Corisque, hélas ! agréable infidèle,
Vous que j’ai vue, et perfide, et si belle,
Laisserez-vous périr votre beauté,
Pour démentir votre légèreté ?
Dans vos plaisirs l’une et l’autre enchaînées,
Ont toujours eu les mêmes destinées ;
Et la rigueur d’un semblable destin
Leur va donner une pareille fin.
Vos yeux mourants reprochent à votre âme
Qu’ils vont s’éteindre en cette vieille flamme,
Et que l’amour de quelque objet nouveau
Rendroit leur feu plus brillant et plus beau.
Tous vos attraits s’adressent à la bouche,
Pour vous parler de l’ennui qui les touche ;
Mais elle-même, aujourd’hui sans couleur,
N’ose parler de sa propre douleur ;
Ses doux appas exposés au pillage,
Endurent seuls une impuissante rage :
Tant de beautés qui régnoient autrefois,
Pour leur salut ont recours à ma voix.
Leur mal est grand, sensible à qui vous aime ;
En les plaignant, c’est vous plaindre vous-même :
Et, si je cherche un remède à ce mal,
Au vôtre, au leur le remède est égal.
Écoutez donc un avis salutaire ;
Sachez de moi ce que vous devez faire :
Un Dieu chagrin s’irrite contre vous ;
Tâchez, Philis, d’appaiser son courroux.
Vous reprendrez votre premier visage,
En reprenant votre premier usage ;
Et le retour de vos légèretés
Nous fera voir celui de vos beautés.
Il faut brûler d’une flamme légère,
Vive, brillante, et toujours passagère ;
Être inconstante aussi longtemps qu’on peut,
Car un temps vient où ne l’est pas qui veut.



NOTES DE L’ÉDITEUR

1. Ninon écrivoit souvent : de Lanclos. Voy. M. Feuillet de Conches, mélanges, etc., t. II, p. 587.

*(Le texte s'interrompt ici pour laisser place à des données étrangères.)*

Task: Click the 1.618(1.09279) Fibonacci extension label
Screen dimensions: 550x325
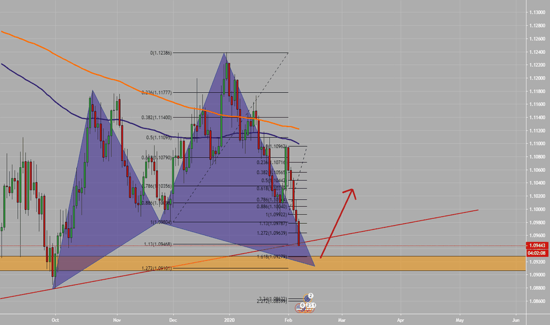Action: tap(272, 257)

2. Le bon esprit de Ninon lui avoit montré la folie de la Fronde ; mais son père étant engagé avec le coadjuteur, et ses principaux amis étant dans le parti opposé à la cour, Ninon résolut de ne pas s’en mêler, et s’éloigna du théâtre des événements, dès le commencement des troubles, en 1649. Elle avoit choisi pour sa retraite une terre du marquis de Villarceaux, alors son amant, et n’en revint qu’en 1652, peu de temps après l’épître de Saint-Évremond. Voy. Bret, Mém. sur la vie de Mlle de Lenclos, p. 48 et suiv., et notre Introduction.

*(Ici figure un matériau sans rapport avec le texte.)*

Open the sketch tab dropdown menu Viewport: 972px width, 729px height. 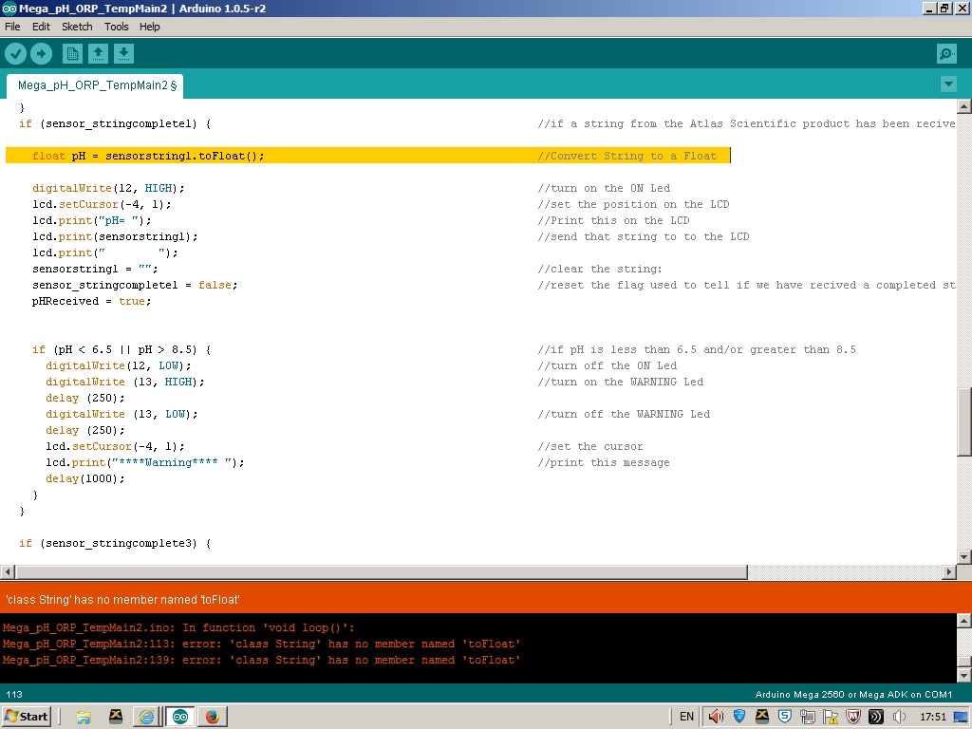click(947, 84)
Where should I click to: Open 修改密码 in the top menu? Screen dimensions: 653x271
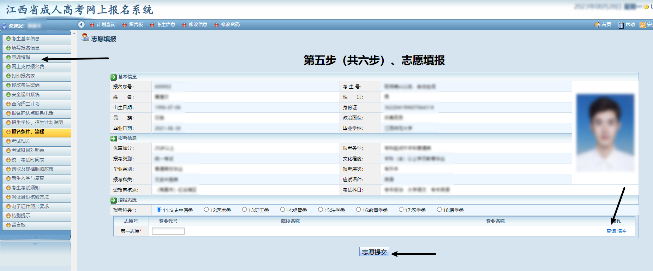[230, 24]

3. Gaspard de Coligny, duc de Châtillon, tué devant Charenton, le 9 février 1649. Ninon l’avoit enlevé à Marion de l’Orme.

4. Le maréchal d’Albret. Voy. sup., p. 183.

5. Le grand Condé, alors duc d’Enghien.

6. Personnage du Pastor fido de Guarini ; voy. acte III, sc. v., et les Secoli de Corniani, t. VI, p. 182 (1829).